EXERCISE DESCRIPTION - Give back the data in full. Leave nothing out.

<<<<

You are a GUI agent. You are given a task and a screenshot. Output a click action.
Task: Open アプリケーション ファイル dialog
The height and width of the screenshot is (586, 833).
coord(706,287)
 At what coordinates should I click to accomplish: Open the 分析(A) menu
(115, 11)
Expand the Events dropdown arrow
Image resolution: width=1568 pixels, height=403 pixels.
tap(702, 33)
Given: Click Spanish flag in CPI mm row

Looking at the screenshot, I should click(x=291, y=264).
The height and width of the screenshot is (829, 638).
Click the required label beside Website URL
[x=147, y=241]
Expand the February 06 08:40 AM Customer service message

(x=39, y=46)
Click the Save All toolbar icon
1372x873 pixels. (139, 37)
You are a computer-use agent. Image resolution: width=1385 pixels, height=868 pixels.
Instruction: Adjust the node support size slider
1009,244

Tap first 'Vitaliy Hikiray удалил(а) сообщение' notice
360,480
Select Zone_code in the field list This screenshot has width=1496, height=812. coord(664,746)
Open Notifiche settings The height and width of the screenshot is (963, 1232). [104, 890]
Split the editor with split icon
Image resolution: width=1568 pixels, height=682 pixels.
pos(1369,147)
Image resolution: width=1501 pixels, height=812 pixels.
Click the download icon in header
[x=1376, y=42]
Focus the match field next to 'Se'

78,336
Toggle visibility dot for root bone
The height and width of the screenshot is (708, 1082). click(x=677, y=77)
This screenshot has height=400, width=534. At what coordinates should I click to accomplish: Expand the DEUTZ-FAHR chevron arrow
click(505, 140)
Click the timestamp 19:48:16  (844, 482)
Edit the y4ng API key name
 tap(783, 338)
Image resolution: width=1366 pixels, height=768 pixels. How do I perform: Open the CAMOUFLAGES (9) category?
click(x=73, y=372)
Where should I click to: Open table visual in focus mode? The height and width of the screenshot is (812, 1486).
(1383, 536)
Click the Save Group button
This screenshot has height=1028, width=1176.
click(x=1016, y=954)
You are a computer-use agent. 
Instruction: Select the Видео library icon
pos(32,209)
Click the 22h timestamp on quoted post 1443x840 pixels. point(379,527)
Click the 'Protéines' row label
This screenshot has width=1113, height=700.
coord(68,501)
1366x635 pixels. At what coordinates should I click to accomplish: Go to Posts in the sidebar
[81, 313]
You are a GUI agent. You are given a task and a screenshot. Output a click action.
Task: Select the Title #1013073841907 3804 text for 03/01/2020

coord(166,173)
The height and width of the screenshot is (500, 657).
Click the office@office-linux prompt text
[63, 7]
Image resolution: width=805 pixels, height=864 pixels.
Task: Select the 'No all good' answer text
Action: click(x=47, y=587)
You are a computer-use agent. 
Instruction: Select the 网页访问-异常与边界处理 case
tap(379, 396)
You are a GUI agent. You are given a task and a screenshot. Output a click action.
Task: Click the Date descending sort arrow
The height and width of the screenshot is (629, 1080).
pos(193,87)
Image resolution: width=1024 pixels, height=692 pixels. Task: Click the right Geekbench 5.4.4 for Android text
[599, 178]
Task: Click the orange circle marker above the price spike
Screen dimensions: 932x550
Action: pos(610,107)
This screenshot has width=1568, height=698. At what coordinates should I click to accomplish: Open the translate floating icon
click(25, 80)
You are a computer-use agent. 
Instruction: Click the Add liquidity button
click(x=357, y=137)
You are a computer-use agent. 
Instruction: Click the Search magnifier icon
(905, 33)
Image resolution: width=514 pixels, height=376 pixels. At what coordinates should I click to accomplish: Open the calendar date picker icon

>>>>

RESULT FOR THIS TASK -
You are a GUI agent. You are given a task and a screenshot. Output a click action.
Task: Open アプリケーション ファイル dialog
The height and width of the screenshot is (586, 833).
coord(706,287)
 At what coordinates should I click to accomplish: Open the 分析(A) menu
(115, 11)
Expand the Events dropdown arrow
Image resolution: width=1568 pixels, height=403 pixels.
tap(702, 33)
Given: Click Spanish flag in CPI mm row

Looking at the screenshot, I should click(x=291, y=264).
The height and width of the screenshot is (829, 638).
Click the required label beside Website URL
[x=147, y=241]
Expand the February 06 08:40 AM Customer service message

(x=39, y=46)
Click the Save All toolbar icon
1372x873 pixels. (139, 37)
You are a computer-use agent. Image resolution: width=1385 pixels, height=868 pixels.
Instruction: Adjust the node support size slider
1009,244

Tap first 'Vitaliy Hikiray удалил(а) сообщение' notice
360,480
Select Zone_code in the field list This screenshot has width=1496, height=812. coord(664,746)
Open Notifiche settings The height and width of the screenshot is (963, 1232). [104, 890]
Split the editor with split icon
Image resolution: width=1568 pixels, height=682 pixels.
pos(1369,147)
Image resolution: width=1501 pixels, height=812 pixels.
Click the download icon in header
[x=1376, y=42]
Focus the match field next to 'Se'

78,336
Toggle visibility dot for root bone
The height and width of the screenshot is (708, 1082). click(x=677, y=77)
This screenshot has height=400, width=534. At what coordinates should I click to accomplish: Expand the DEUTZ-FAHR chevron arrow
click(505, 140)
Click the timestamp 19:48:16  (844, 482)
Edit the y4ng API key name
 tap(783, 338)
Image resolution: width=1366 pixels, height=768 pixels. How do I perform: Open the CAMOUFLAGES (9) category?
click(x=73, y=372)
Where should I click to: Open table visual in focus mode? The height and width of the screenshot is (812, 1486).
(1383, 536)
Click the Save Group button
This screenshot has height=1028, width=1176.
click(x=1016, y=954)
You are a computer-use agent. 
Instruction: Select the Видео library icon
pos(32,209)
Click the 22h timestamp on quoted post 1443x840 pixels. point(379,527)
Click the 'Protéines' row label
This screenshot has width=1113, height=700.
coord(68,501)
1366x635 pixels. At what coordinates should I click to accomplish: Go to Posts in the sidebar
[81, 313]
You are a GUI agent. You are given a task and a screenshot. Output a click action.
Task: Select the Title #1013073841907 3804 text for 03/01/2020

coord(166,173)
The height and width of the screenshot is (500, 657).
Click the office@office-linux prompt text
[63, 7]
Image resolution: width=805 pixels, height=864 pixels.
Task: Select the 'No all good' answer text
Action: click(x=47, y=587)
You are a computer-use agent. 
Instruction: Select the 网页访问-异常与边界处理 case
tap(379, 396)
You are a GUI agent. You are given a task and a screenshot. Output a click action.
Task: Click the Date descending sort arrow
The height and width of the screenshot is (629, 1080).
pos(193,87)
Image resolution: width=1024 pixels, height=692 pixels. Task: Click the right Geekbench 5.4.4 for Android text
[599, 178]
Task: Click the orange circle marker above the price spike
Screen dimensions: 932x550
Action: pos(610,107)
This screenshot has width=1568, height=698. At what coordinates should I click to accomplish: Open the translate floating icon
click(25, 80)
You are a computer-use agent. 
Instruction: Click the Add liquidity button
click(x=357, y=137)
You are a computer-use agent. 
Instruction: Click the Search magnifier icon
(905, 33)
Image resolution: width=514 pixels, height=376 pixels. At what coordinates should I click to accomplish: Open the calendar date picker icon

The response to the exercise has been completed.